Mongoengine - switching away from switch_collection.

Wed 31 October 2018

I was investigating why some users were losing their data, and discovered that data was being written to the wrong MongoDB collection, in the process overwriting existing data. I narrowed it down to a piece of code that was using Mongoengine's switch_collection. I noticed when looking at the logs that this was happening when multiple requests were being made at the same time. It turn out that switch_collection is not thread safe.

The switch_collection context manager works simply by modifying the collection name on the global class object, affecting all threads that are using it, so between one request switching collections and starting to write to it another request can switch the connection to a different collection, to which both threads will now write. Bad!

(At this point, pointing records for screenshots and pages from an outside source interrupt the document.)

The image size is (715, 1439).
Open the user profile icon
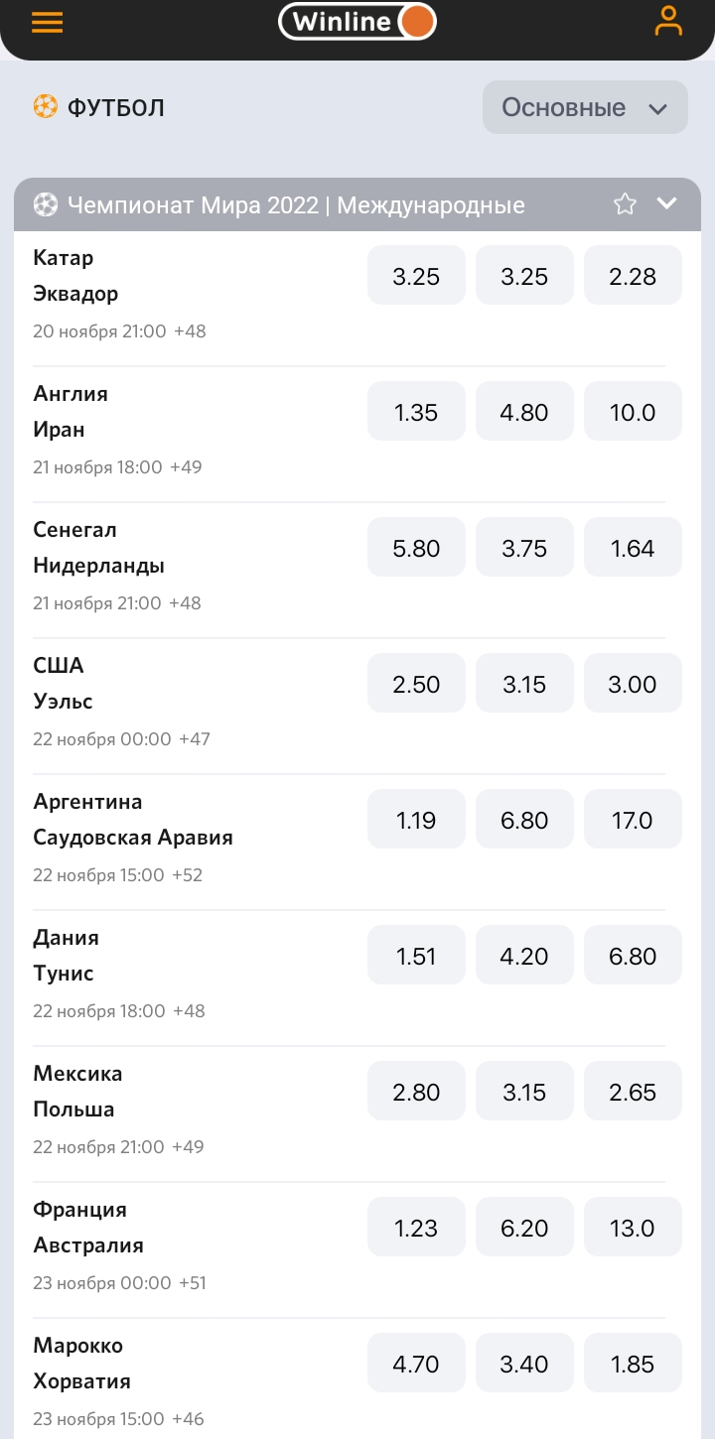click(x=669, y=22)
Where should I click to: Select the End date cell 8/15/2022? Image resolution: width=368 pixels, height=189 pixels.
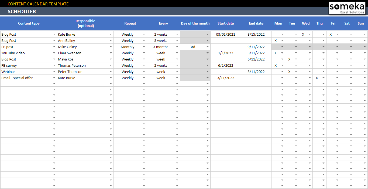coord(256,35)
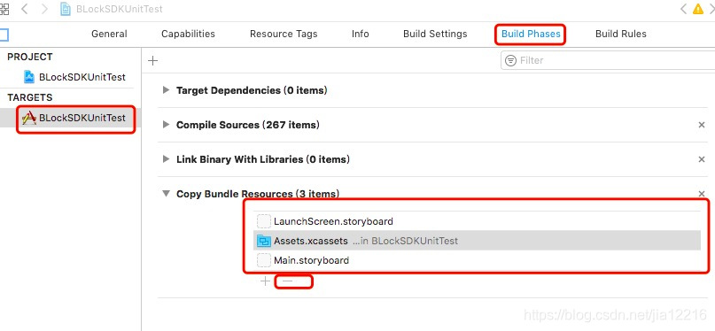Click the related items grid icon
The width and height of the screenshot is (715, 331).
pyautogui.click(x=4, y=9)
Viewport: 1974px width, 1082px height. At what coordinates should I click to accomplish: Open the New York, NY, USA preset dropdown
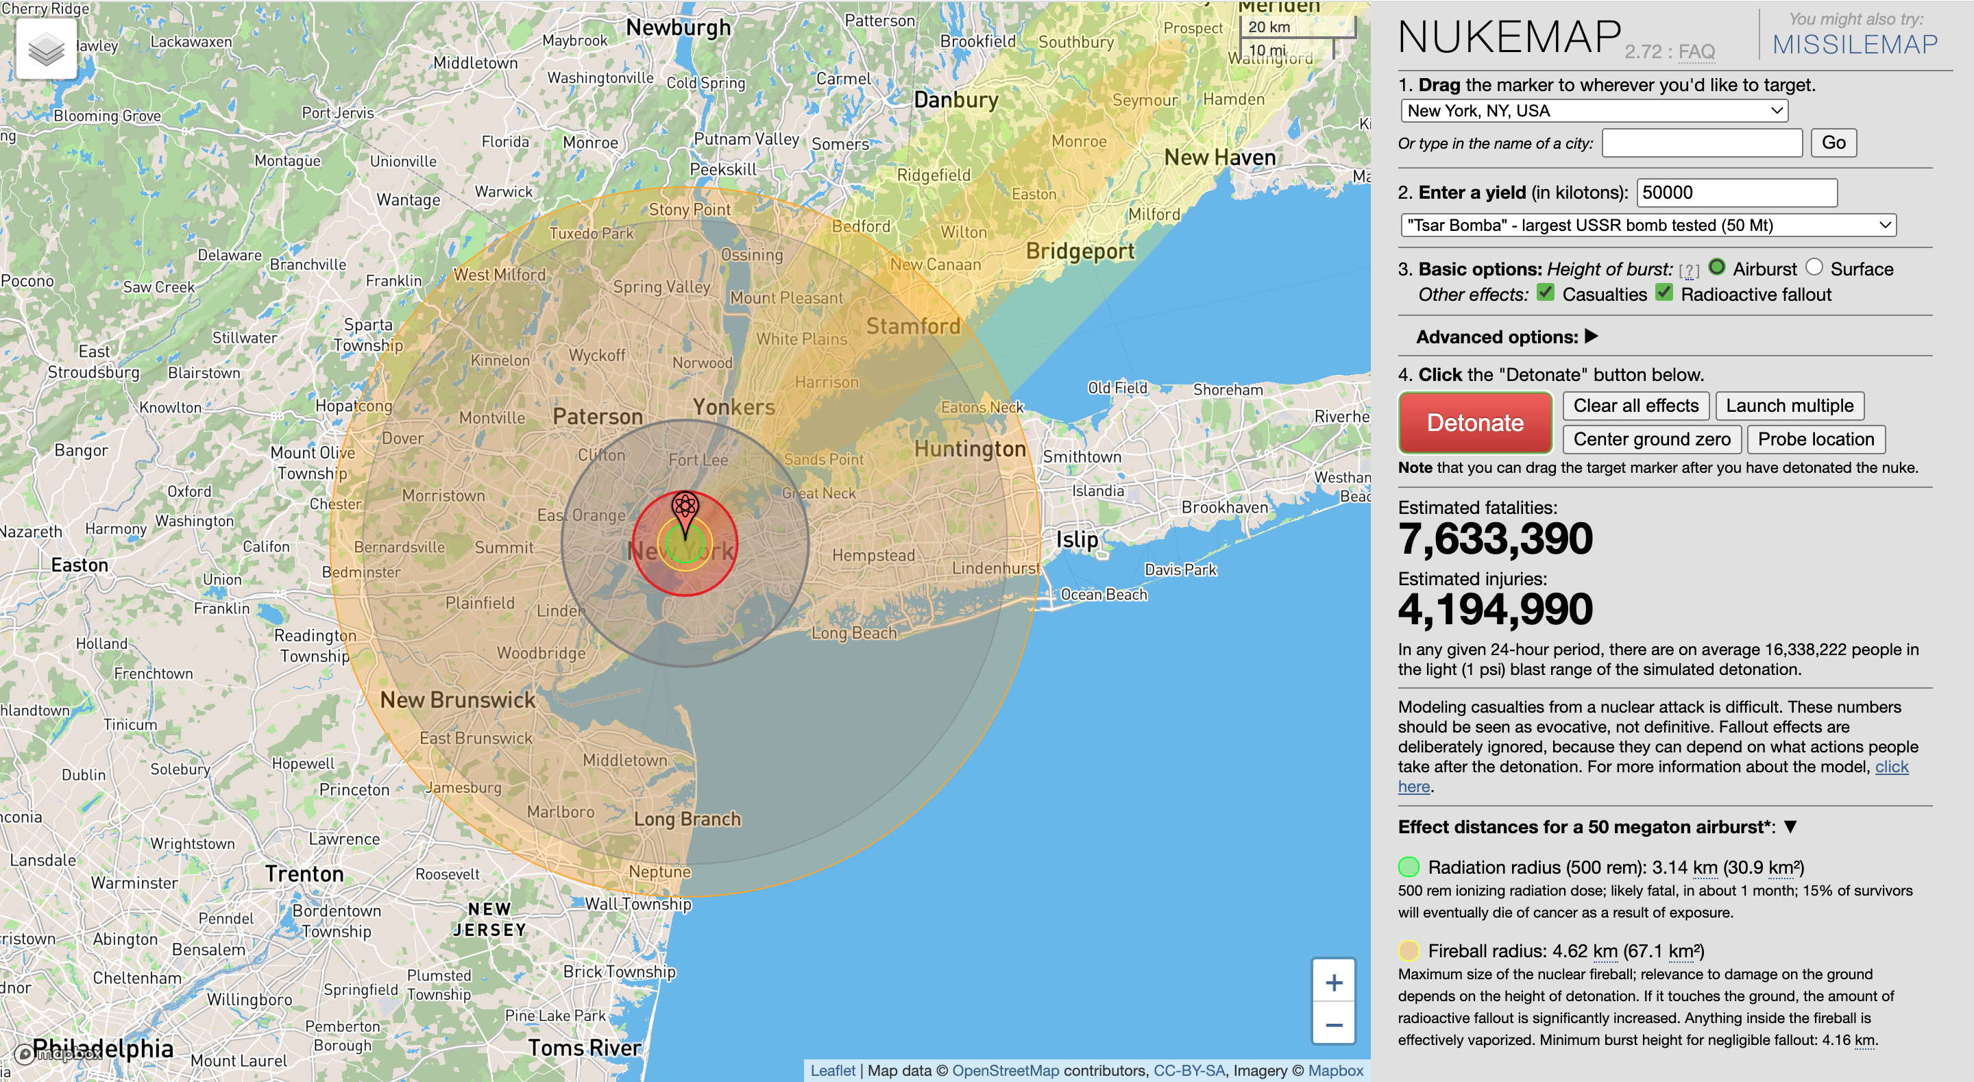[x=1595, y=110]
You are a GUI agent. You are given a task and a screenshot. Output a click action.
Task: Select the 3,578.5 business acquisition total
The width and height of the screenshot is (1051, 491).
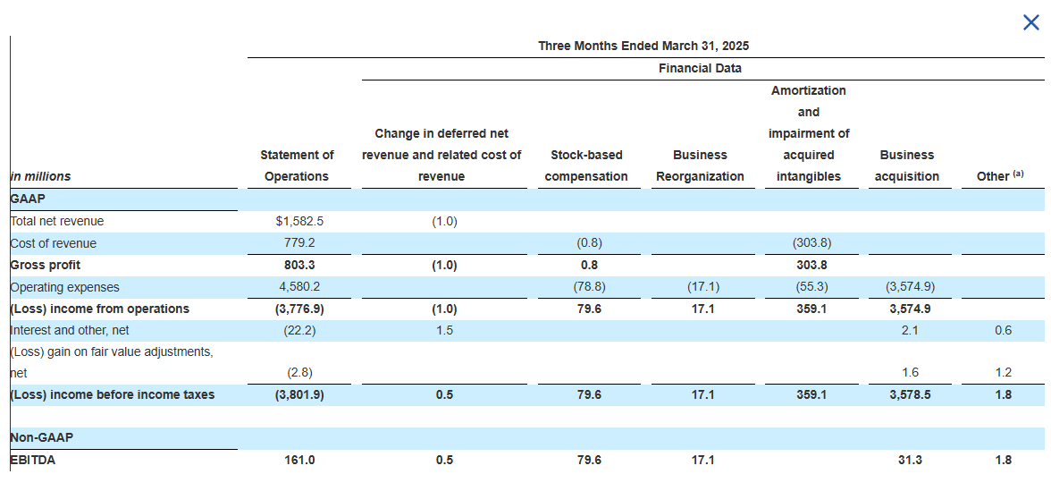910,395
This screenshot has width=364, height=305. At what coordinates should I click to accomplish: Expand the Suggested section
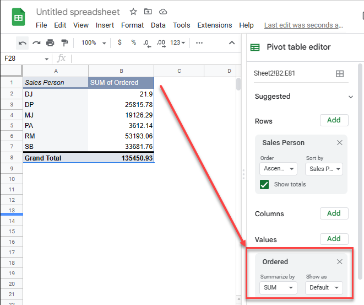click(x=351, y=97)
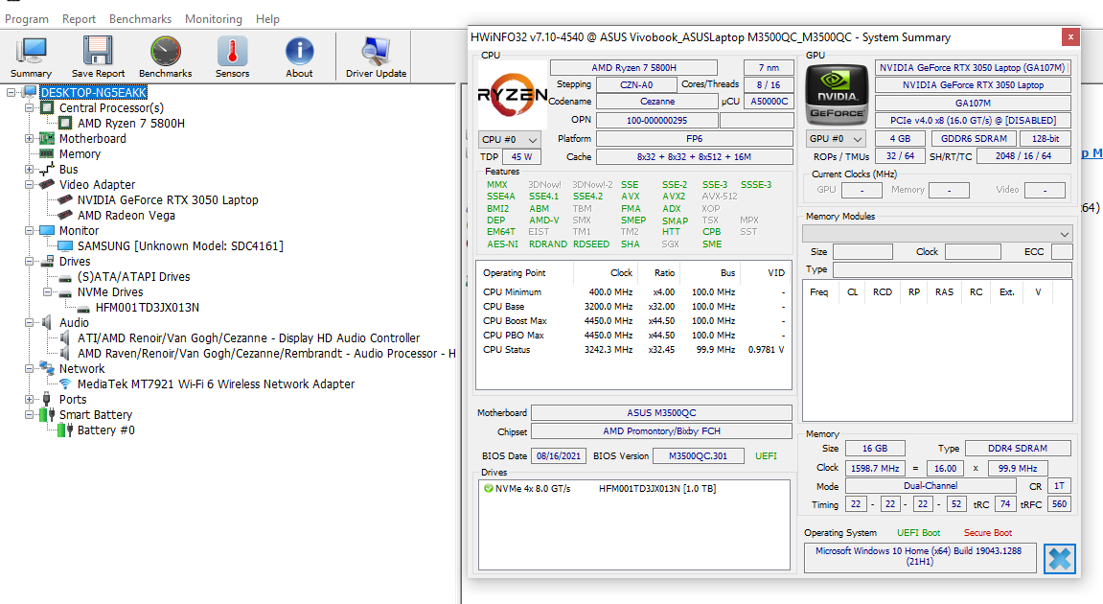Screen dimensions: 1103x604
Task: Click the NVIDIA GeForce logo image
Action: [x=837, y=95]
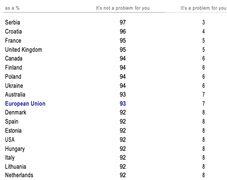Screen dimensions: 227x180
Task: Select Finland in the country list
Action: pos(13,68)
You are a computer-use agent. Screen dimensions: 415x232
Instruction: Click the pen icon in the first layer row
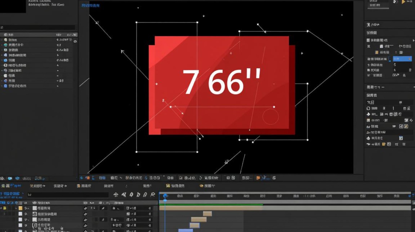(x=86, y=208)
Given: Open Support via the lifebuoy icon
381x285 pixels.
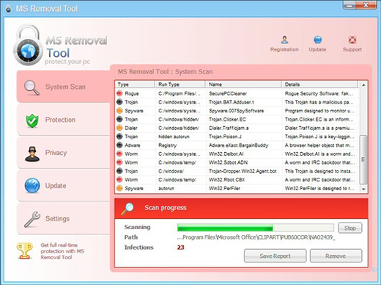Looking at the screenshot, I should (352, 40).
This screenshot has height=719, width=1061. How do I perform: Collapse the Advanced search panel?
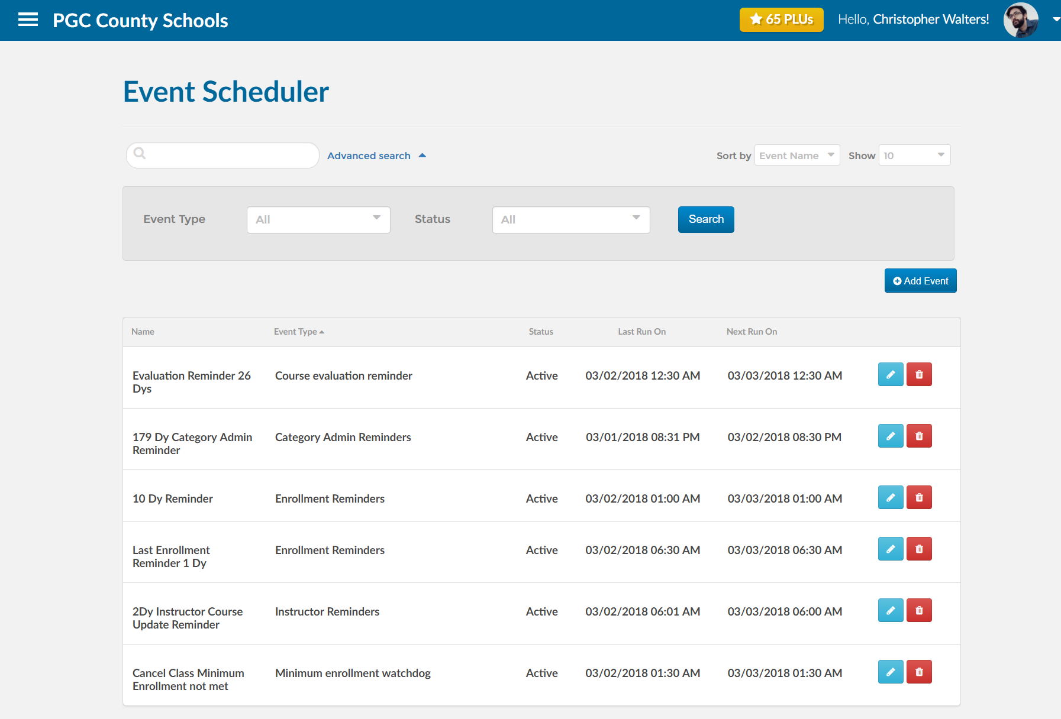[x=376, y=156]
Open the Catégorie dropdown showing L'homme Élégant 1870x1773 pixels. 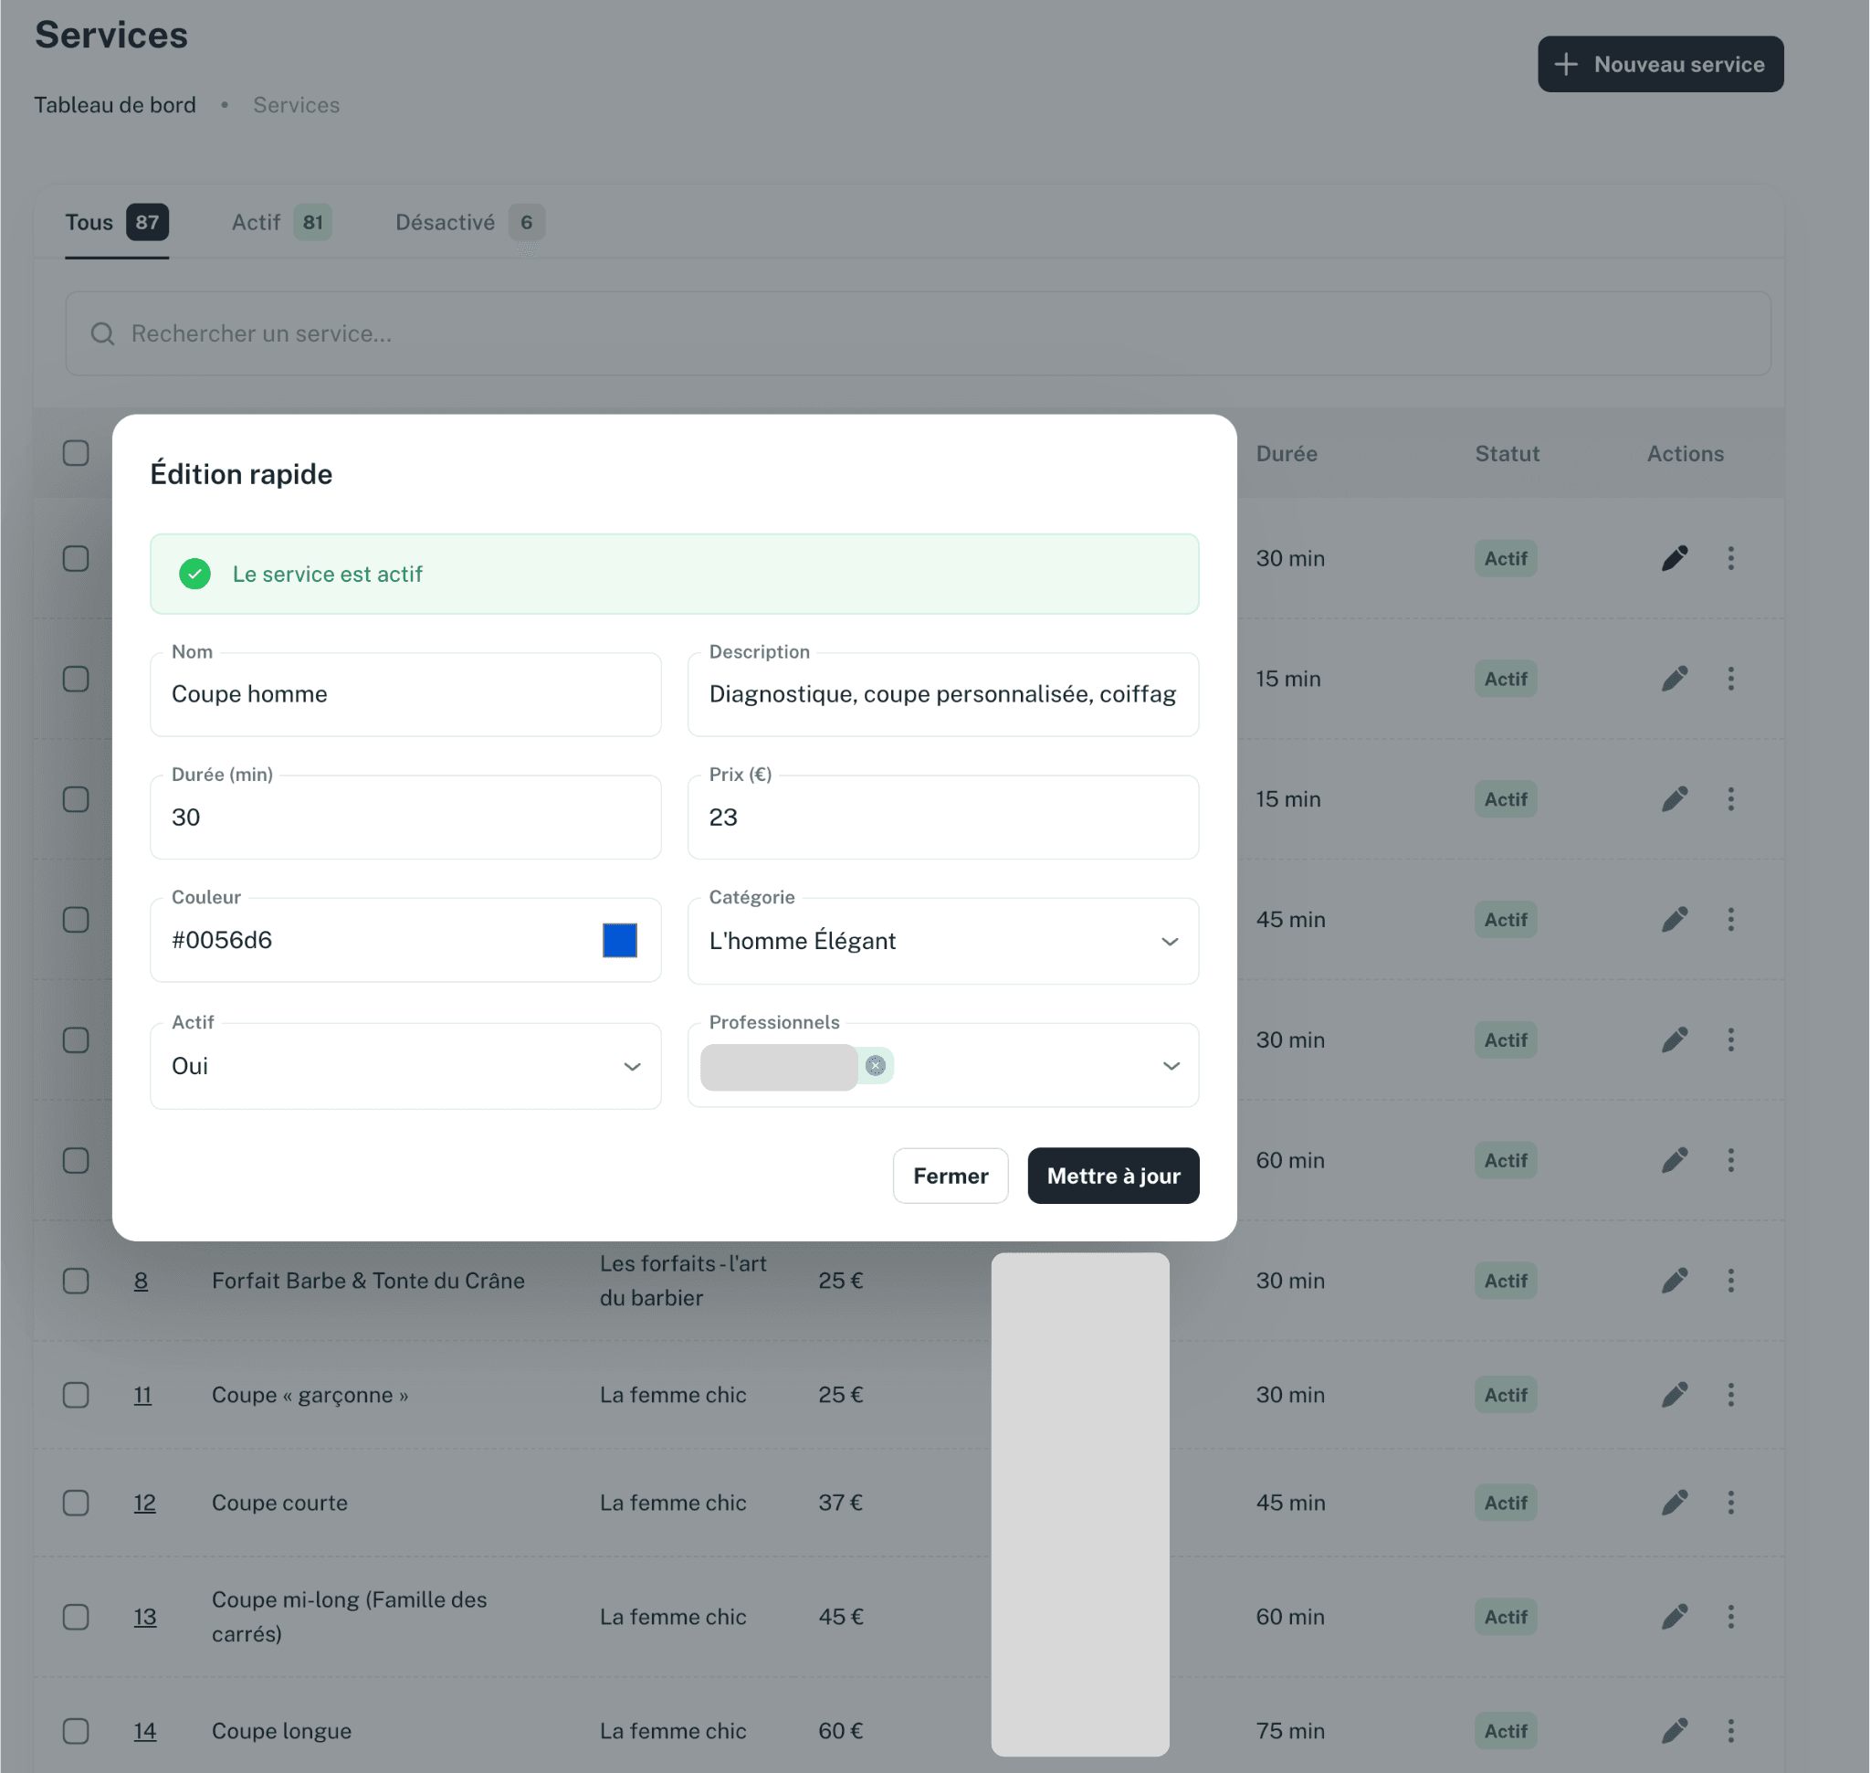point(1170,941)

I decided that the best course of action would be to stop using switch_collection altogether and just create separate models for each collection. Here's how I did it:

The previous setup

To create a simplified scenario, suppose we are using Mongoengine to store bank account balances. We have a model that looks like this:

class BankAccount(Document):
    account_number = StringField()
    balance = FloatField()

Let's say we store accounts in separate collections based on the bank branch, so we have collections called branch1 and branch2, and a function for incrementing the balance that looks like this:

def increment_balance(branch_name, account_number, amount):
    '''Add an amount to an account.'''
    with switch_collection(BankAccount, branch_name) as NamedAccount:
        NamedAccount.objects(account_number=account_number).update_one(
            inc__balance=amount,
        )

The switchless way

Instead of having one model class for all collections, we can use inheritance and dynamically create a separate model for each collection.

class BaseAccount(Document):
    '''Abstract base class for accounts.'''

    account_number = StringField()
    balance = FloatField()

    meta = {
        'abstract': True,
    }


class BankAccount(BaseAccount):
    '''
    Generic BankAccount model.

    Kept for legacy code that still uses `switch_collection`.
    '''


# Dynamically create a separate class for each bank branch
# and store them in a dict.

accounts_by_branch = {}

for branch_name in ['branch1', 'branch2']:
    accounts_by_branch[branch_name] = type(
        branch_name,
        (BaseAccount,),
        {
            'meta': {
                'collection': branch_name,
            }
        }
    )

With these classes created, instead of using switch_collection, we can write the increment method like this:

def increment_balance(branch_name, account_number, amount):
    '''Add an amount to an account.'''
    NamedAccount = accounts_by_branch[branch_name]
    NamedAccount.objects(account_number=account_number).update_one(
        inc__balance=amount,
    )

Not only is our code now thread-safe, it is also cleaner and easier to read!